Senin, 23 Agustus 2010

bulan puasa 80-an (di garut, di pasundan), 3

belajar puasa semenjak sekolah di tk. bahkan sebelum sekolah juga sudah diperkenalkan dengan momen puasa. bapak dan ibu membangunkan saya yang belum lima tahun untuk ikutan sahur. didudukkannya saya di atas meja makan. mata masih mengantuk berat tapi ibu menyuapi saya makanan antara ingatan yang jelas dan samar-samar.

tapi benar-benar mulai puasa ketika tk itu. hebatnya, hanya batal satu hari. entah karena kuat atau memang orang tua dan lingkungan mengkondidikan demikian. bulan puasa yang sebulan itu diisi dengan kegitan yang terasa sama sekali baru karena otak saya mulai bisa menangkap makna ramadhan meskipun keriaannya saja. nawaitu sauma godin dan alohumma lakasumtu sudah hapal di luar kepala meskipun baca qur'an masih terbata-bata. semenjak shubuh hinggga magrib bisa dilewati dengan sukses tanpa makan minum.
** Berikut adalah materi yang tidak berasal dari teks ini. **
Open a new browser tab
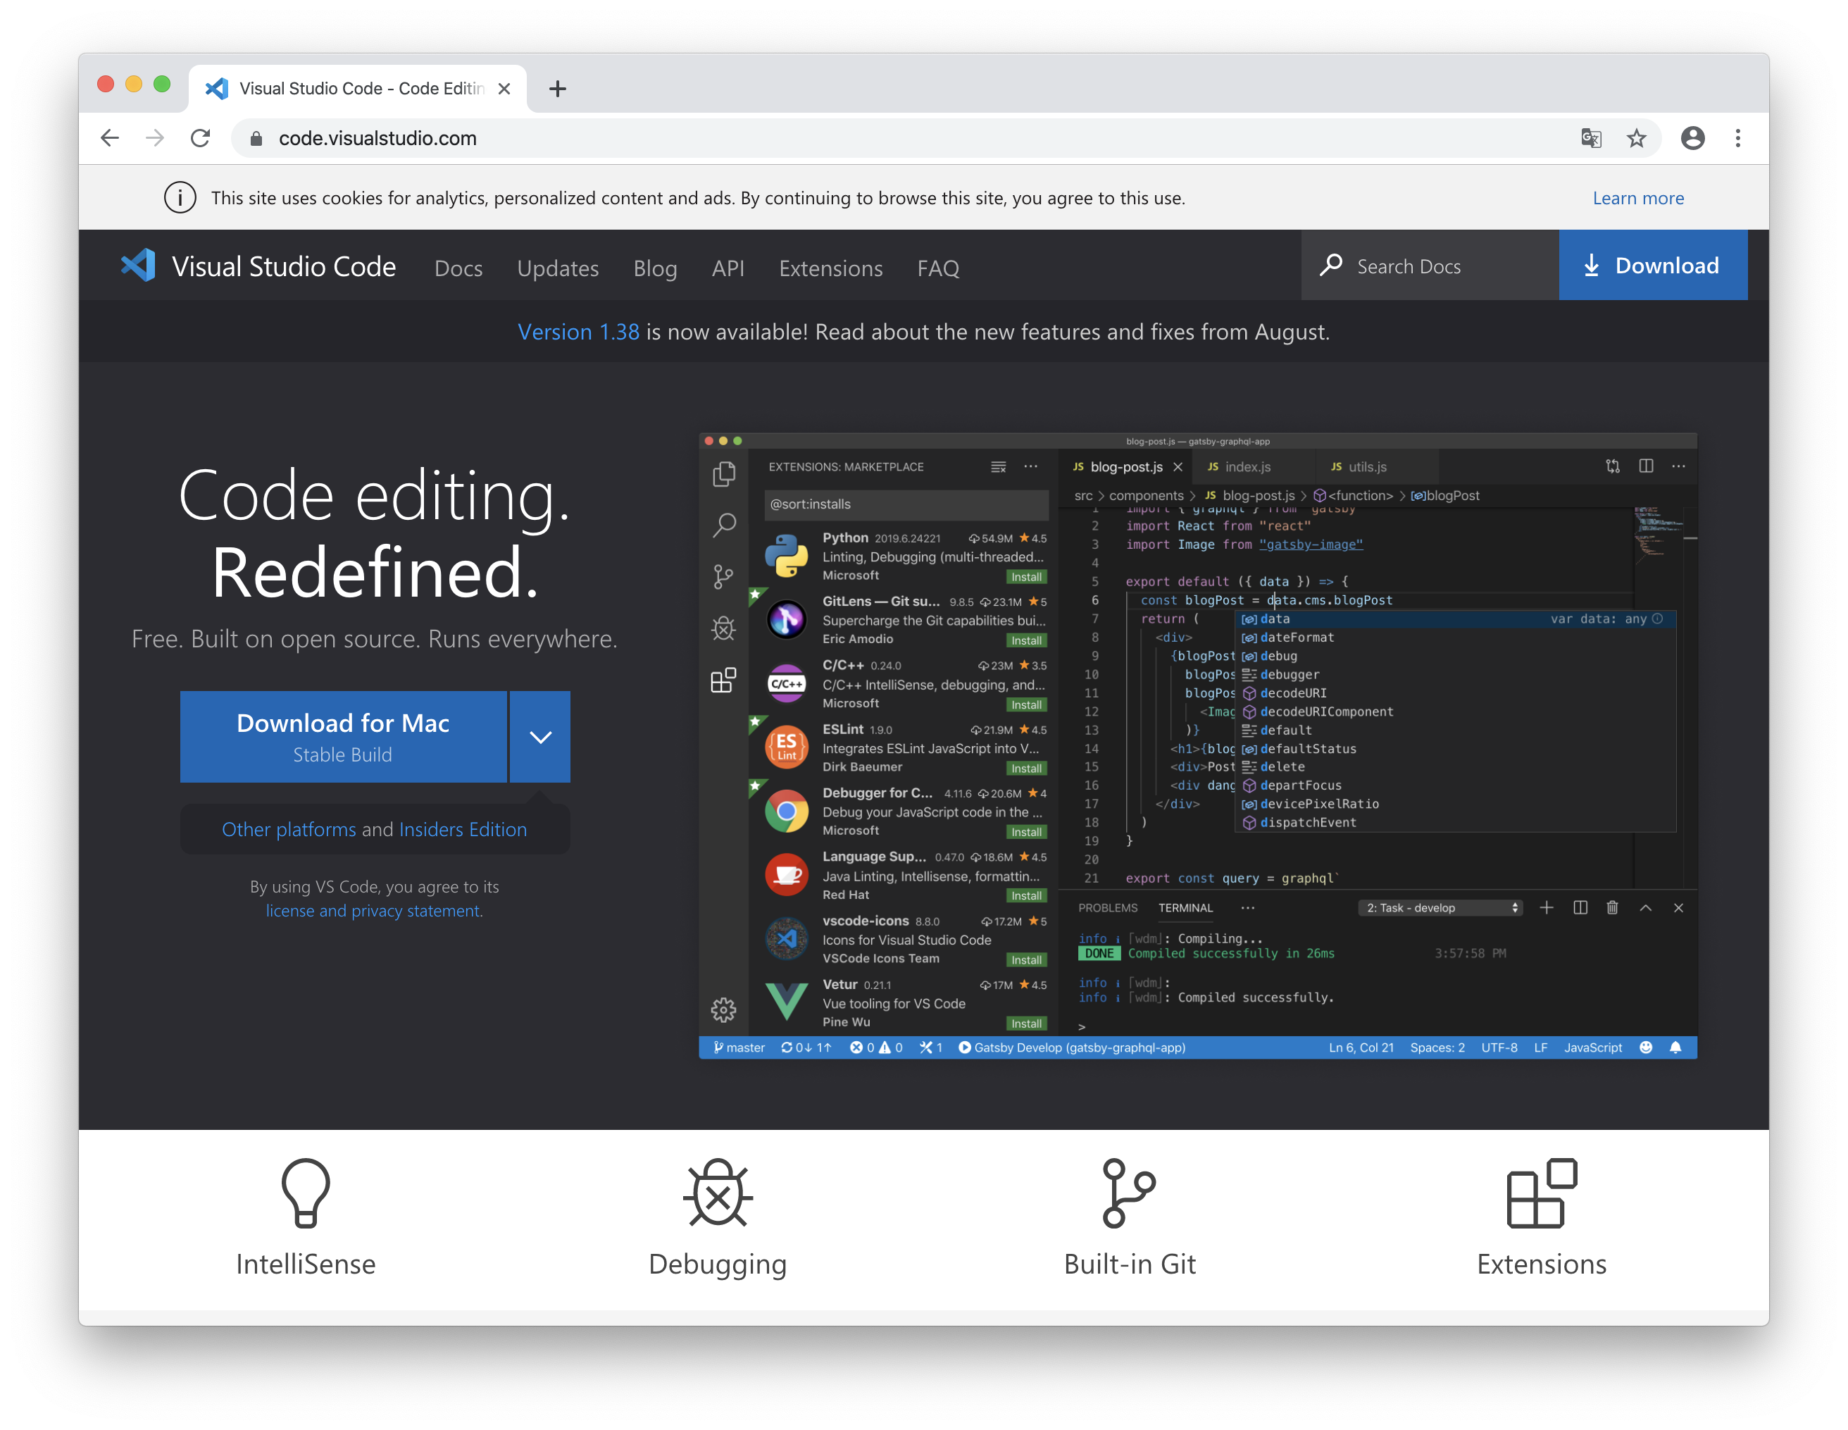The image size is (1848, 1430). pos(558,89)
sesekali menangis kalau digoda sepupu.

"kalau nangis puasanya batal ...", kata mereka yang usianya sebenarnya tak terpaut jauh. makanya nangisnya cuma sebentar meskipun masih diliputi tanya apakah memang benar nangis membatalkan puasa. akhirnya waktu itu saya mendapat jawaban sederhana yakni bahwa dengan menangis akan mengeluarkan air mata yang kalau kena bibir akan terasa asinnya. jadilah puasanya batal.
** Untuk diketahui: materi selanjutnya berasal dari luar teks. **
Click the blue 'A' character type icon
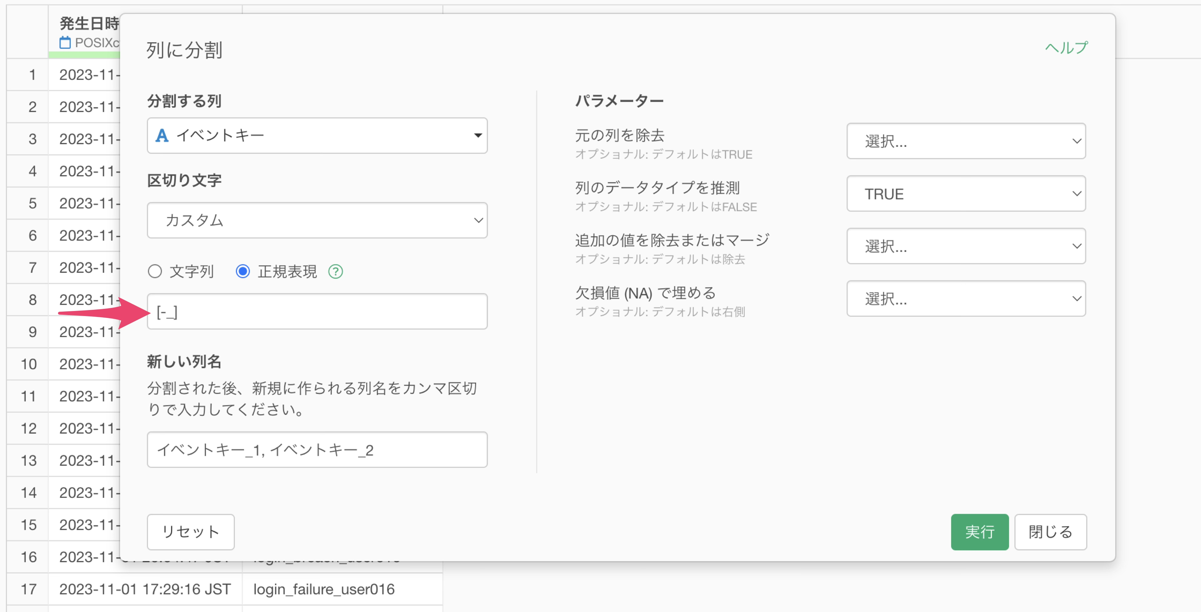 162,136
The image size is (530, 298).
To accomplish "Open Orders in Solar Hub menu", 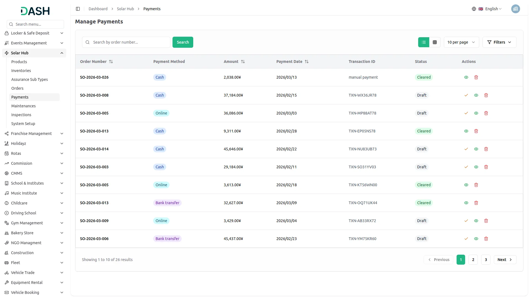I will coord(17,88).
bulan puasa juga ditandai dengan lengangnya jalanan depan rumah di siang hari. tukang-tukang jualan makanan sebangsa mang pe'i atau mang ijun menghilang entah ke mana. begitu pula mang aman tukang bubur ayam yang biasanya setiap pagi nongkrong di depan warung bi atih.
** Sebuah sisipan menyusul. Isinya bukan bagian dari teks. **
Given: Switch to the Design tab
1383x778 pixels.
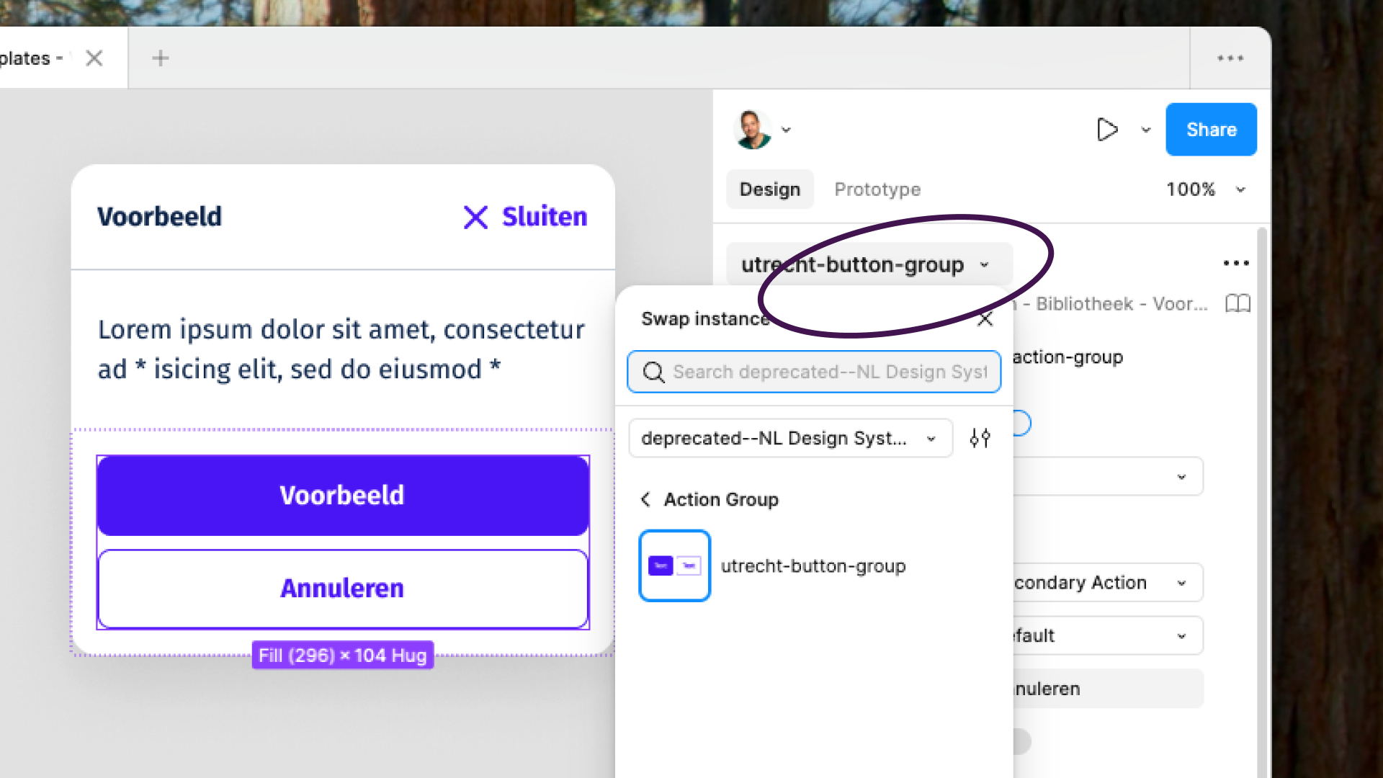Looking at the screenshot, I should point(769,189).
nuansanya memang jadi berbeda dengan bulan-bulan lainnya. apalagi sekolah memang diliburkan sebulan penuh. praktis waktu banyak luangnya. untunglah paman kami membuka taman bacaan sehingga kami lebih banyak menghabiskan waktu dengan membaca komik-komik di taman bacaan tersebut emskipun sebenarnya hanya melihat gambarnya saja. dari segunung komik yang ada di sna maka komik hero semacam godam, gundala, dan labah-labah merah adalah menu wajib yang tak bosan diulang-ulang.

***

malamnya, seperti biasa sholat taraweh berjamaah di aula gedung pgri. oh, ya di bulan ramadhan ini acara ngaji yang biasa dilaksanakan setiap habis magrib di rumah mang ojo cakrabuana ditiadakan. katanya selama bulan ramadhan diliburkan. gantinya memang pesantren kilat itu. namund emikian panitia mengaji di mang ojo dan panitia pesantren kilat berbeda. jadi kalau mau pesantren kilat boleh, tidakpun tidak apa-apa. dan saya memilih ikut pesantren kilat karena semua sepupu ikutan pula.

awalnya saya rada heran dengan pelaksanaan shalat taraweh ini karena rakaatnya panjang sekali.

"masih lama ya pa..?", tanya saya yang shalat di dekat bapak.

"sebentar lagi...!"

maka saya berdiri lagi setelah imam mengucakan salam. bapak sengaja mengajak sya shalat di dekatnya agar saya tidak ikut-ikutan anak lain yang shalatnya sambil main-main. kadang saya melirik ke belakang karena tergoda keasyikan anak-anak yang ngoceh dan bercanda melulu di sana.

teman saya, yopi, dan ganknya dari gang rajawali tak henti-hentinya bergurau. dorong sana dorong sini. mereka sebenarnya bukan orang pasundan. tapi gank rajawali cukup dekat juga ke aula pgri. padahal di rajawali ada masjid juga yang representatif. tapi rupanya mereka lebih senang taraweh di sini.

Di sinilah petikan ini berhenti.